Sincerely,

Howard



As soon as Bob left for his shift as night manager of the grocery store, Randi sat down in front of the screen and started the special on Achilles Flandres over again from the beginning.

It galled her to hear how they slandered him, but by now she was adept at tuning it out. Megalomaniac. Madman. Murderer.

Why couldn't they see him as he really was? A genius like Alexander the Great, who came this close to uniting the world and ending war forever.

Now the dogs would fight over the scraps of Achilles's achievements, while his body rested in an obscure grave in some miserable tropical village in Brazil.

And the assassin who had ended Achilles's life, who had thwarted his greatness, he was being honored as if there were something heroic about putting a bullet into the eye of an unarmed man. Julian Delphiki. Bean. The tool of the evil Hegemon Peter Wiggin.

Delphiki and Wiggin. Unworthy to be on the same planet with Achilles. And yet they claimed to be his heirs, the rightful rulers of the world.

Well, poor fools, you're the heirs of nothing. Because I know where Achilles's true heir is.

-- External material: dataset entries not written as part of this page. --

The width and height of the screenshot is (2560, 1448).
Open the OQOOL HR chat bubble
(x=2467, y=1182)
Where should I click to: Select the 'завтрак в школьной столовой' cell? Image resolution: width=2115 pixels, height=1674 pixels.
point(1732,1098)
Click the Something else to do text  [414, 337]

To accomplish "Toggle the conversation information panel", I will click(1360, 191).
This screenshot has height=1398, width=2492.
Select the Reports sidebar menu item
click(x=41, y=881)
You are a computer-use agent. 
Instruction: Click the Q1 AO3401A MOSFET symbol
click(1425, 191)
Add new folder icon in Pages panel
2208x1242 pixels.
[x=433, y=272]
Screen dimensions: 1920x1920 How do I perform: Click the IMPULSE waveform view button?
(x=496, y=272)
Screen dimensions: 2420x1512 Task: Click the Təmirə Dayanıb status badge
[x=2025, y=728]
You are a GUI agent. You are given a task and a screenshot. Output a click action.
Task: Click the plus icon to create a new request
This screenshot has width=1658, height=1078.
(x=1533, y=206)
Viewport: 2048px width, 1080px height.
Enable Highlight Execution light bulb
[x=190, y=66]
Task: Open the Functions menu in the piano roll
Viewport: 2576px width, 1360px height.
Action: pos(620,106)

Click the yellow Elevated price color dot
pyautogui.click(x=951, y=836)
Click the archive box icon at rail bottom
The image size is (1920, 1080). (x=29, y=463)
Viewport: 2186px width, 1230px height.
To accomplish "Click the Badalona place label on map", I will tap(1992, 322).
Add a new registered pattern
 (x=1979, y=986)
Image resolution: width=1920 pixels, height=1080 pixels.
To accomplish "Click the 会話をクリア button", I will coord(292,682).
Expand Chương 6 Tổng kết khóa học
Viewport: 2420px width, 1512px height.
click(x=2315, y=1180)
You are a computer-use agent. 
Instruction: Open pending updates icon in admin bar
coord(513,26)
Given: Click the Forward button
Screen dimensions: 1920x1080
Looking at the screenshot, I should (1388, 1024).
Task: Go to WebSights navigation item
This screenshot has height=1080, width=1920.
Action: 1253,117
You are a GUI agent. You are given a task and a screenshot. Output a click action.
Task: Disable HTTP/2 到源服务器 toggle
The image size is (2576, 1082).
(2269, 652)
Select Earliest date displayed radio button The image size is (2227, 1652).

She patted her stomach, though that was a dangerous thing to do, what with her puking at a moment's notice ever since the pregnancy really took hold. She didn't show yet, and when she did, it was a fifty-fifty chance whether Bob would throw her out or keep her and accept the child as his own. Bob knew he couldn't father children—they'd had enough tests—and there was no point in pretending since he'd ask for a DNA test and then he'd know anyway.

And she had sworn never to tell that she had received an implant after all. She would have to pretend that she had had an affair with somebody and wanted to keep the baby. Bob would not like that at all. But she knew that her baby's life depended on keeping the secret.